女性狙撃兵の目線で地獄の独ソ戦を追体験ーー『同志少女よ、敵を撃て』が持つ“小説の力”

 正直言って、自分は未だに独ソ戦のことが全然わかっていない。どんな本を読んでも、規模感というか、「大体このような戦いだった」という大づかみの理解がとても難しい戦争だな……と感じている。

 1941年6月22日に、ナチス・ドイツはソビエト連邦に大規模な奇襲攻撃をかけた。これが、いわゆる独ソ戦の始まりである。結局この戦いの終盤にソ連軍がベルリンまで攻め込んだことでヨーロッパでの大戦は終わったわけで、独ソ戦こそが第二次世界大戦の本番、主戦場だったと言っていいだろう。

 第二次大戦の主戦場だっただけあり、戦闘自体も空前の規模である。例えば、1944年に開始されたソ連軍の大反攻作戦「バグラチオン作戦」がスタートした時の独ソ両軍の戦線は、北はラドガ湖から南は黒海沿岸に達している。ユーラシア大陸の西方を戦線が縦断しているのだ。この長大な戦線の全域にわたってソ連軍の大部隊が連携しながら西進し、ついにはドイツまで到達する。規模がデカすぎて、どうやってそんなことを可能にしたのか、説明を読んでもピンとこない。

 死傷者についても、全く実感の湧かない数字が並ぶ。第二次大戦でソ連が失った戦闘員の人数は、866万8000~1140万人ほどだという。ソ連の民間人の死者は450万~1000万人、ほかに疫病や飢餓で800万~900万人が死亡したと見られている。戦闘のみならず虐殺や略奪、捕虜の殺害も頻繁に発生し、今だに人類史上最大最悪の戦争として記憶されているのだ。「人間は、こんなに膨大な数の人間を殺すことができるのか……」と、呆然としてしまうような数字である。

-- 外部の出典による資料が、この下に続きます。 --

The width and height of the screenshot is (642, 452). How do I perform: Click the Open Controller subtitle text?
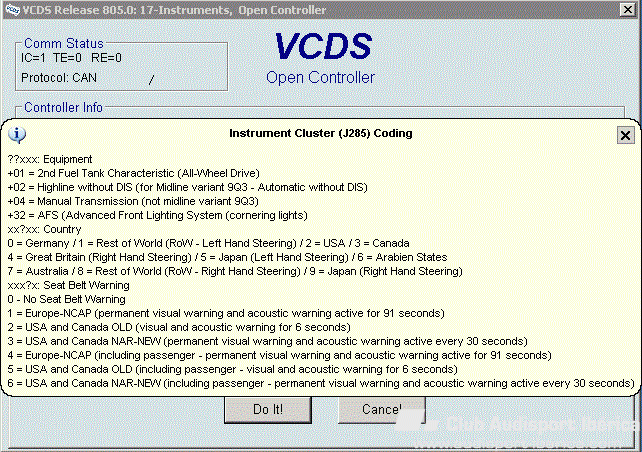(321, 77)
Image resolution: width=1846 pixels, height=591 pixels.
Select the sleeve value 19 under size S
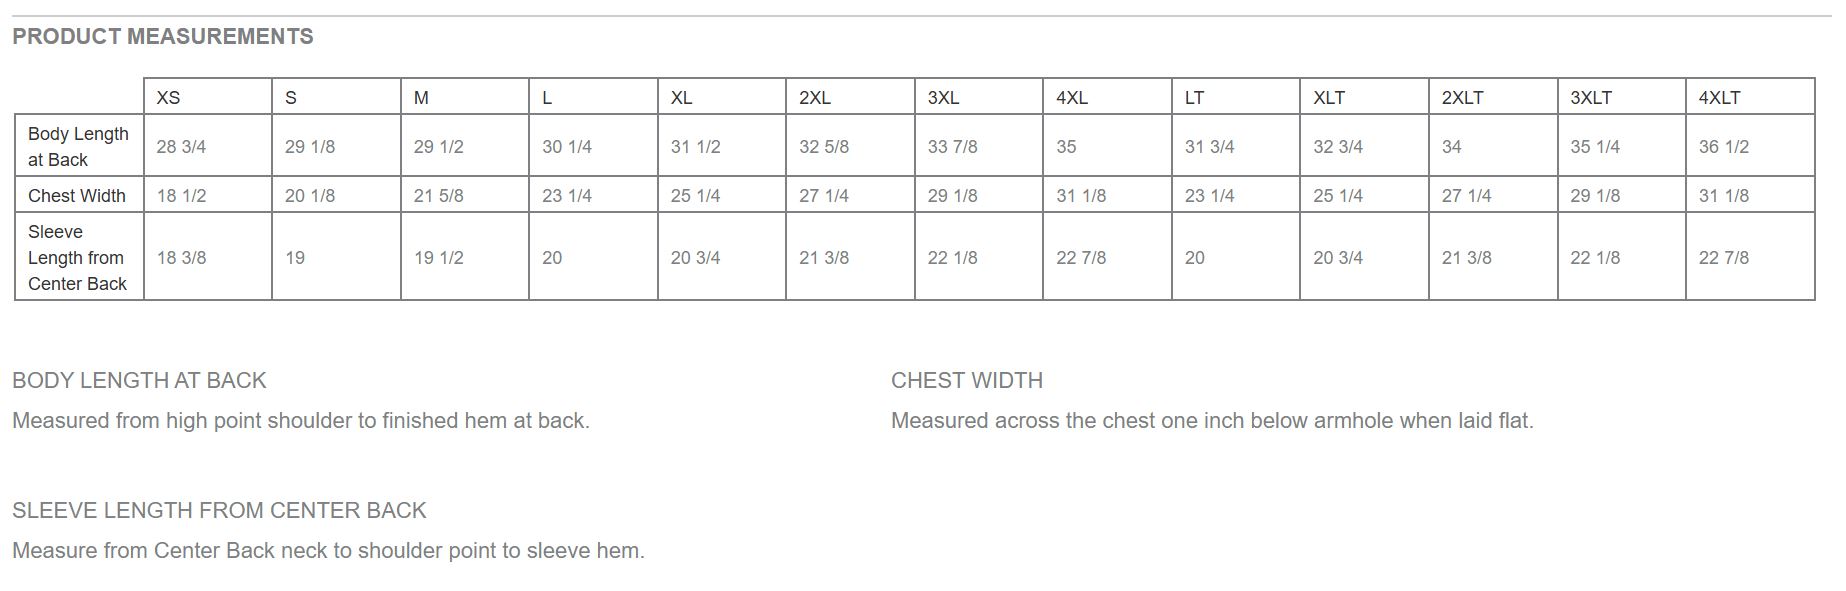pos(336,257)
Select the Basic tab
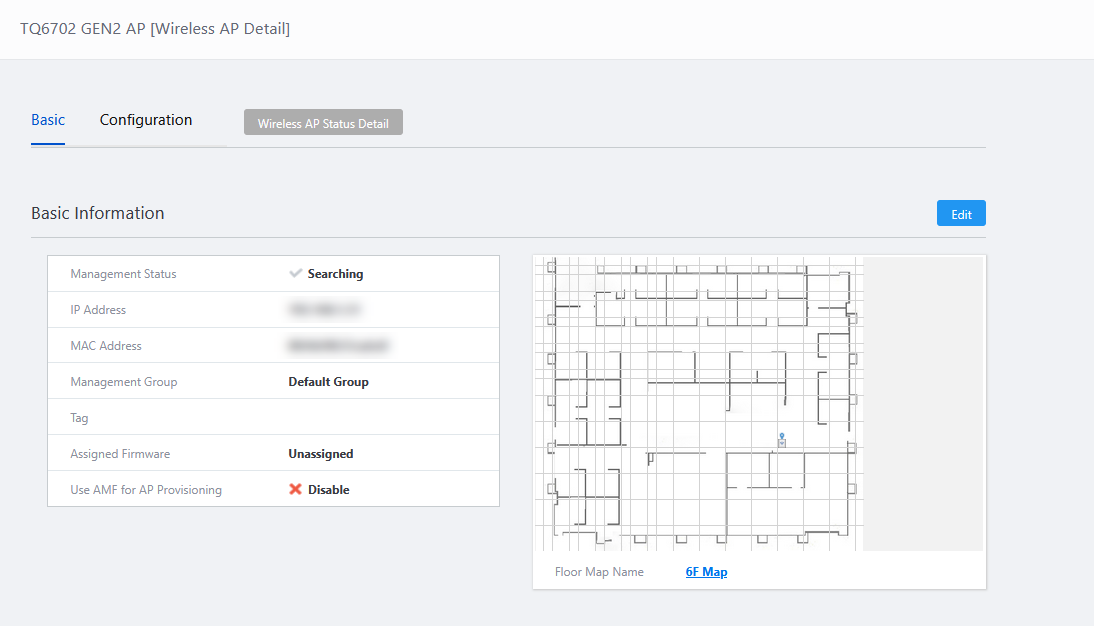The image size is (1094, 626). (x=48, y=120)
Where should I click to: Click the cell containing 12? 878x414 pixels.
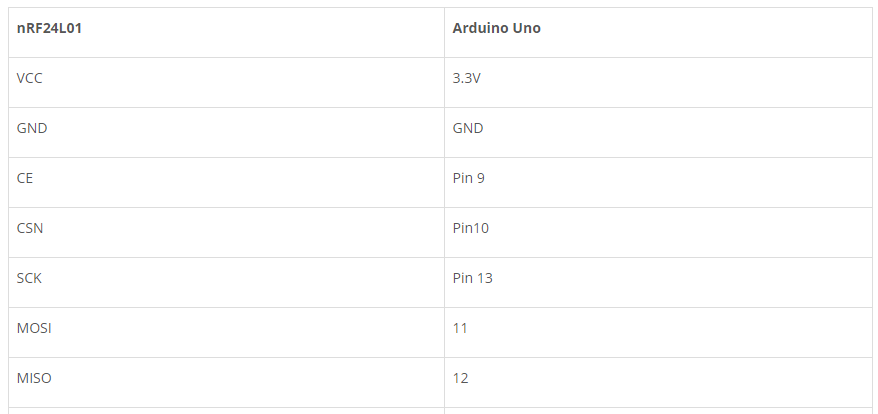click(658, 382)
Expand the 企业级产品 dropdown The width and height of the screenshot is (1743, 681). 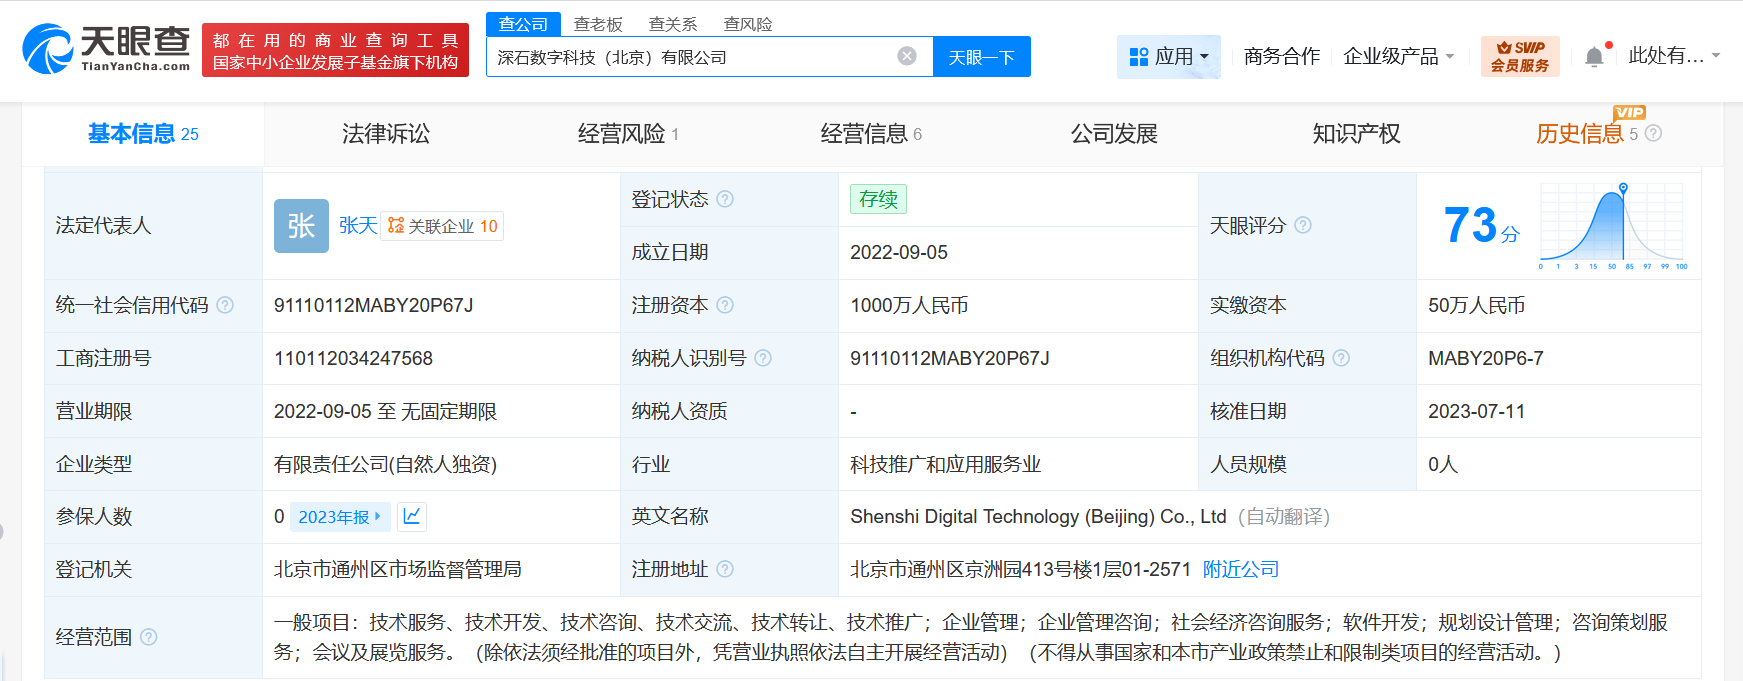1398,57
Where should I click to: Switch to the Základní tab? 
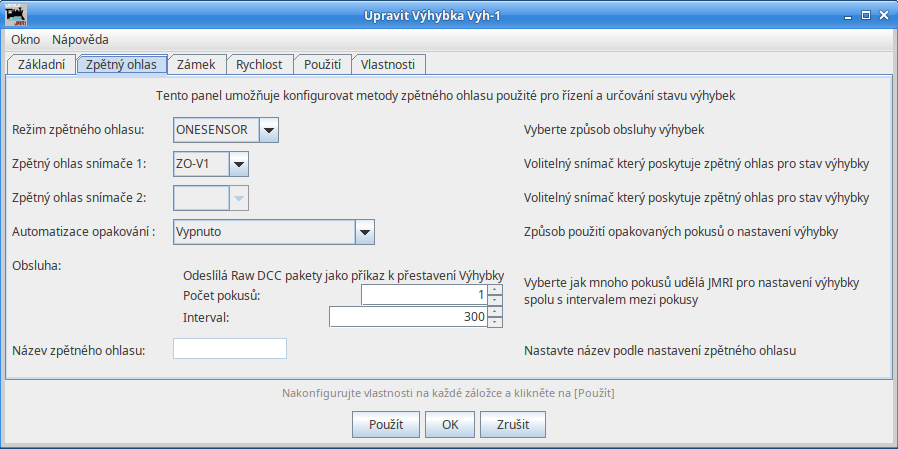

 戦いの種類も多彩だ。装甲車両の群れが大平原を突っ切る戦車戦もあれば、壊滅した大都市を舞台にした過酷な市街戦もあり、歩兵同士の陣地戦も空挺作戦も上陸作戦も要塞攻略もある。そして、どれもが空前の規模である。しかも、他国とは異なりソ連は女性も兵士として動員し、最前線に放り込んでいた。ここまで大規模かつ苛烈な戦いに女性が参加するとは、一体どういうことだったのだろうか。「この地点からこの地点までこの部隊が戦いながら移動しました」という地図上の記述の裏では、どのような人々がどのような苦難にさらされたのだろうか。

 前置きが長くなったが、小説の力を使ってそういった疑問に答えるような作品が逢坂冬馬の『同志少女よ、敵を撃て』である。すでにむちゃくちゃ売れている作品だが、読んでみて「このネタを扱った小説がこんなに売れるのか!」とびっくりした。なんせ、主人公セラフィマは、独ソ戦に従軍した狙撃兵である。日本から遠く離れた、想像することすら難しい戦争で戦った女性狙撃兵の小説がヒットしたというのは、並大抵のことではない。

 セラフィマは、モスクワ近郊のイワノフスカヤ村に住む18歳の少女である。猟師である母とともに平和な村で狩りをして暮らしていたが、1942年2月、突如村にドイツ兵たちがなだれ込んでくる。村の人々を殺し、犯し、略奪の限りを尽くすドイツ兵たち。猟銃で反撃しようとした母も射殺され、セラフィマも絶体絶命のピンチに陥る。だが、そこにソ連軍の救援が駆けつけ、セラフィマはギリギリのところで救助される。

 憔悴しきったセラフィマは、ソ連軍部隊に同行してきた女性将校イリーナの激しい詰問を受ける。家を荒らし、さらに死んだセラフィマの母を足蹴にしつつ「お前は戦うのか、死ぬのか!」と迫るイリーナ。「ドイツ軍も、あんたも殺す!」と自らの意思を口にしたセラフィマは、イリーナに同行を命じられる。イリーナは中央女性狙撃兵訓練学校というスナイパー・スクールの教官であり、セラフィマはこの学校にスカウトされたのだ。ドイツ軍とイリーナに対する復讐心を燃やすセラフィマは、一癖ある訓練生たちと共に厳しい訓練を受けて卒業。卒業生たちは、早速1942年11月から開始されるソ連軍の反攻作戦「ウラヌス作戦」への参加を命じられる。